Category Archives: Manuscripts & Folklife Archives

Political Survivors

Since the Cold War, a feature of the annual State of the Union message is the “designated survivor” status given to a member of the U.S. government.  Should a catastrophic event wipe out the Capitol and everyone inside during the President’s speech, continuity of government would rest in the hands of this individual, who watches the proceedings from a secure, Secret Service-protected location.  This year’s “designated survivor” was Secretary of Transportation Anthony Foxx.

In 1966, giving his farewell speech after 22 years in Congress, Kentucky representative Frank Chelf remembered an event that, if not catastrophic, surely rattled the halls of that institution.  On March 1, 1954, four Puerto Ricans demanding independence from the United States fired pistols from the gallery of the House at members of the 83rd Congress.  “When the sound of the last shot was history,” said Chelf, “five of our colleagues were lying bleeding on the floor of this chamber.”  Having just left for a doctor’s appointment, Chelf concluded that the engagement saved his life because “the seat that I had just vacated minutes before, had been completely riddled by two bullets.  It just wasn’t my time to go.”  The same, fortunately, held true of the five shooting victims, all of whom survived.
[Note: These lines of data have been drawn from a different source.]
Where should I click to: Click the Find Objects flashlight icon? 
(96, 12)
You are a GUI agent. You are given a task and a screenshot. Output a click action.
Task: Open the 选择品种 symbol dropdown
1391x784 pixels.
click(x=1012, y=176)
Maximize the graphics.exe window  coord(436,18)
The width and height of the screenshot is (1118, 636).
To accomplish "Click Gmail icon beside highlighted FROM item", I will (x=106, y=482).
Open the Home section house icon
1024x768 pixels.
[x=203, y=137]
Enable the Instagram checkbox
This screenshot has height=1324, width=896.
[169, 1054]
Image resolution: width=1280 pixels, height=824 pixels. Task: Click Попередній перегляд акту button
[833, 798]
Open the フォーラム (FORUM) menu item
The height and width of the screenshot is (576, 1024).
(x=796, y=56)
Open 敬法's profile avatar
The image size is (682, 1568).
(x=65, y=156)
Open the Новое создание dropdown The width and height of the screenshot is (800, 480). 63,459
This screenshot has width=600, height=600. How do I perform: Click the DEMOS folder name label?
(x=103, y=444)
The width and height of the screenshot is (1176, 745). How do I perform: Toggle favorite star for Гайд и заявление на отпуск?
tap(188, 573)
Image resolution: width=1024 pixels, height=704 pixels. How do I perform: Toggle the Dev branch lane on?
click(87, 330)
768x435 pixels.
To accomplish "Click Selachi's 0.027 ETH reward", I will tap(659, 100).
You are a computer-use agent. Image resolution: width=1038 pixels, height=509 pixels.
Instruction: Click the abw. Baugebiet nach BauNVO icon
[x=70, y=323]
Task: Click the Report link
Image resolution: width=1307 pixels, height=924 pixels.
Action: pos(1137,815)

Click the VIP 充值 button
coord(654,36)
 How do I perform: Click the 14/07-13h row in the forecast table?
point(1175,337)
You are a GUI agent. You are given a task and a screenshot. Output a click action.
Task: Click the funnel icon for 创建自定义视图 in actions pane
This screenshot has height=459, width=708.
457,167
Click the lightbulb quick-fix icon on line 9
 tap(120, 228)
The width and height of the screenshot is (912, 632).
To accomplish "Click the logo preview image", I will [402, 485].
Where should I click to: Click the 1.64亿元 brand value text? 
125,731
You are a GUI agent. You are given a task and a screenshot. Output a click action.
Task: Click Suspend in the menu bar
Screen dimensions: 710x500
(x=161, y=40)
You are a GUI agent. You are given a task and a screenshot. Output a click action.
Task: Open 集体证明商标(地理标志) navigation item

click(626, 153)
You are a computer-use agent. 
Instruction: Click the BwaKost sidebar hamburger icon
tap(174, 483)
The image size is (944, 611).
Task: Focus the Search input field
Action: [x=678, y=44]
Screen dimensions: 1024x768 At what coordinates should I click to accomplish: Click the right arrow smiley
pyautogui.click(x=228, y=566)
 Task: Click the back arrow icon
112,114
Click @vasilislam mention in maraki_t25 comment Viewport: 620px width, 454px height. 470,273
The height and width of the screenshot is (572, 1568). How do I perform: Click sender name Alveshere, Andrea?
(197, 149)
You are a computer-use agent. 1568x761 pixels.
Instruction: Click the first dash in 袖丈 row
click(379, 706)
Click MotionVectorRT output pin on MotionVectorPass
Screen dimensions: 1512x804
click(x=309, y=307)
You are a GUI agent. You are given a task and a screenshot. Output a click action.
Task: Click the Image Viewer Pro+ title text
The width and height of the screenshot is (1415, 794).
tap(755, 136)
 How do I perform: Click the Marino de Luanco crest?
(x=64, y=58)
Departing Congressman Frank Chelf passes the torch to William H. Natcher, 1966

Departing Congressman Frank Chelf passes the torch to William H. Natcher, 1966

Frank Chelf’s farewell speech to Congress is part of the Frank Chelf Collection in the Manuscripts & Folklife Archives holdings of WKU’s Special Collections Library.  Click here to access a finding aid.  For more political collections, search TopSCHOLAR and KenCat.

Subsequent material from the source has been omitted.